> [EXERCISE PROMPT] Copy the records that begin with the line containing "This screenshot has height=1638, width=922." and end with the line containing "Action: (109, 1197)", swapping "radio" for "radio button" and leaving everything else unchanged. Omit the pictures.

> [SUPPLIED MATERIAL]
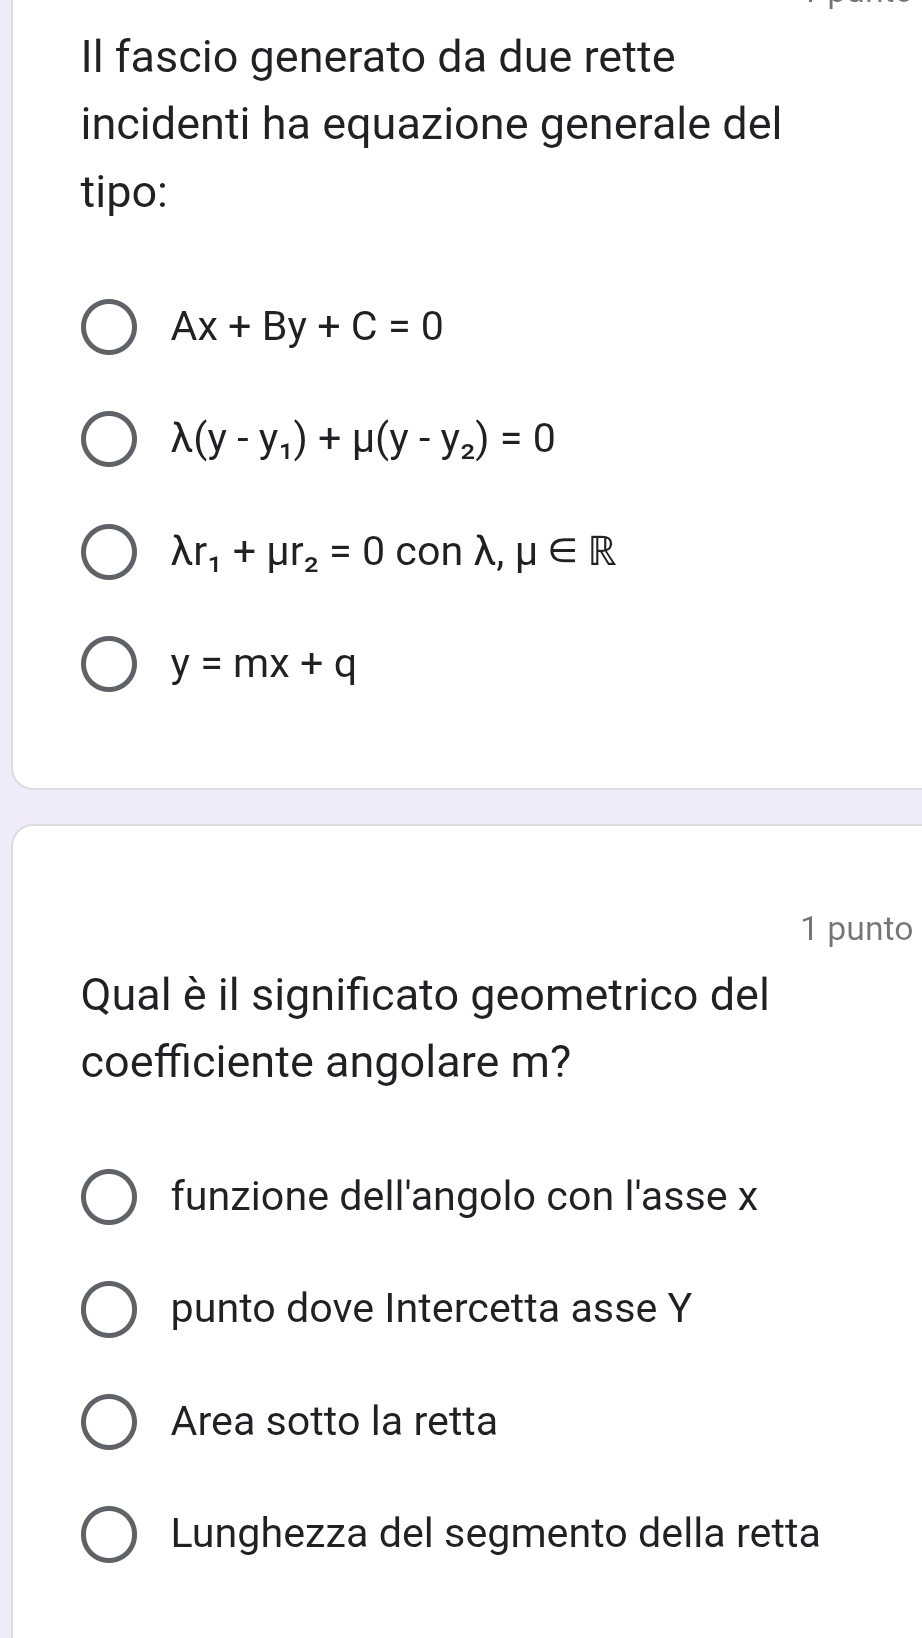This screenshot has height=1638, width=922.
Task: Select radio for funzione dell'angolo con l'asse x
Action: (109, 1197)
---
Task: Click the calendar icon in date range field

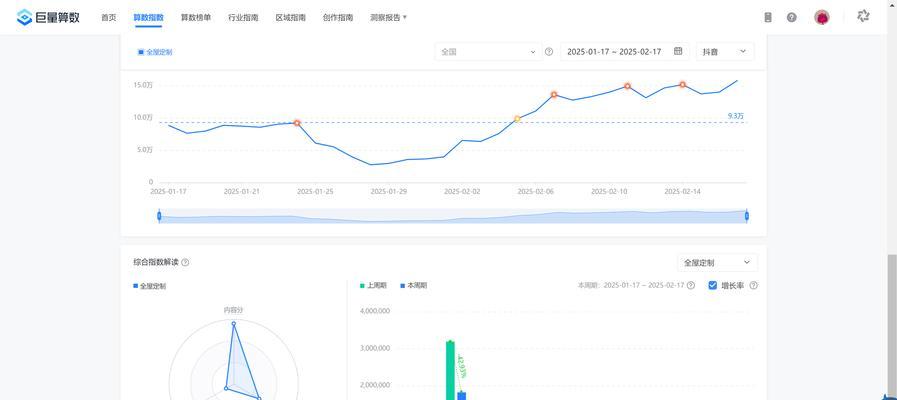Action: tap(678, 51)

> [OUTPUT FOR THIS EXERCISE]
This screenshot has height=1638, width=922.
Task: Select radio button for funzione dell'angolo con l'asse x
Action: (109, 1197)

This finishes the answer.